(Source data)
★ ★ ★

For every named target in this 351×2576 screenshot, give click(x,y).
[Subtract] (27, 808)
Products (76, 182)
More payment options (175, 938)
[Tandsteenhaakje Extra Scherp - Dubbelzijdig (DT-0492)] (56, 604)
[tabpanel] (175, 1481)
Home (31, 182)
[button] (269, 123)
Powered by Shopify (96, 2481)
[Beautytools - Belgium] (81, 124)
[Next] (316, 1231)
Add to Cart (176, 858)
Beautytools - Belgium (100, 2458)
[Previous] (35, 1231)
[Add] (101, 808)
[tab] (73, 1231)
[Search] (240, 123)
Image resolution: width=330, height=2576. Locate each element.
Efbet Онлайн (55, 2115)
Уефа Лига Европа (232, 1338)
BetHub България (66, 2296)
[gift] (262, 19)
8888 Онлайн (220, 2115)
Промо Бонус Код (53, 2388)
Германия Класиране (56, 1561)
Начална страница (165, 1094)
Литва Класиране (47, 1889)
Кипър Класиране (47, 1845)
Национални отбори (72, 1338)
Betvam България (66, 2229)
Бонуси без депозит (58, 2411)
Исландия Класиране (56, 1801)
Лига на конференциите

★ ★ ★

# Work task
Line count for the string "Beautytools": tally the lines of the records above that contain it and give only the result.

# Response for this exercise
2